Ancient Egypt Nile River

"Hi to you, O Nile! Who will manifest on earth, and comes to give life to Egypt!
For a civilization to flourish, the presence of a river is inevitable. The river Nile has been the lifeline of Egyptian civilization and time again. There is no better way to follow the course of Egyptian history than to follow the course of the Nile, the longest river in the world (6695 km).
The Nile helped the ancient Egyptians in various ways. The river has the ability to produce extremely fertile soil. The Egyptians called their country Kemet, which means "black earth", a reference to the dark, fertile soil that remained after the Nile flood had receded. . It was extremely beneficial for a country which consisted of dry desert land and low rainfall throughout the year.

It has provided a source of drinking water, irrigation for agriculture, etc. It has also been the source of fish and helped to establish a fishing industry in the future. Bricks were made from mud by the banks of the river while the mud was used as raw material for the pottery industry well established. Quarries, mines and processing stones, precious stones, metals and salts occurred. Boats were built and used for navigation. The Nile was the Egyptians also protected against external attacks. Enemies must first cross the river, which was a very difficult and complex. The river has also contributed to the promotion of trade. The Nile was the quickest way and easiest way to get from place to place.

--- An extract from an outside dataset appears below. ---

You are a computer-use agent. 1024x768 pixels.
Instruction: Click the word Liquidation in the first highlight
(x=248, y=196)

The flooding of the Nile in Egypt land, leaving behind black sediment. This is why the ancient Egyptians named river Ar, meaning black. The Nile flooded every year between June and September. Egyptians he planned in advance after seeing the emergence of floods in the same period each year. The course of the river has changed over time. Land became available as moved riverbed, and new houses were built along the river, while the older decaying.
To the Egyptians, the reasons for the flooding of the Nile and the origins remained a mystery, but they were aware of their dependence on the river. They deified as Hapi giving it the form of a well-fed man blue beard. Hapi was the god of the Nile. Honor a god was very important, so when a flood came, the Egyptians thank Hapi for bringing the fertility of the land.

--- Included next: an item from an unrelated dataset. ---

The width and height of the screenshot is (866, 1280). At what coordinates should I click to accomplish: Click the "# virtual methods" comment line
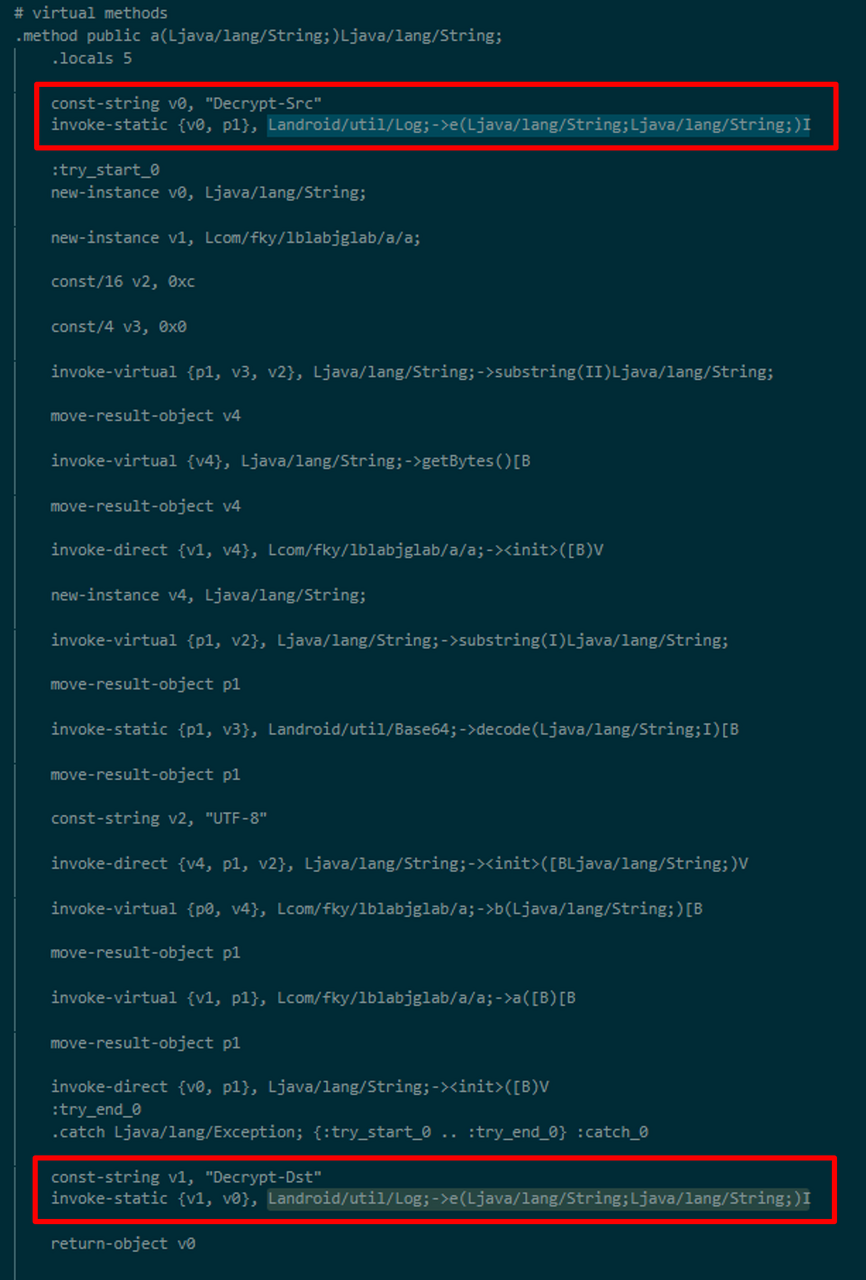[x=91, y=14]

The Nile crocodile has been a major component of the Egyptian culture and way of life since the Egyptians first settled along the fertile banks of the Nile. Most Nile Crocodiles are approximately 4 meters in length, although some have been reported to be longer. Animals nest on the banks of the Nile, where the female can lay up to 60 eggs at a time. About three months later, the babies are born and taken to the water by their mother. They stay with it for at least two years to reach maturity. The Nile basin is huge, more than 3 million square kilometers with an average annual rainfall of about 600 mm at the moment. Much of the Nile water transported from Ethiopia and is due to the summer monsoon. The rest comes from as far south as Rwanda.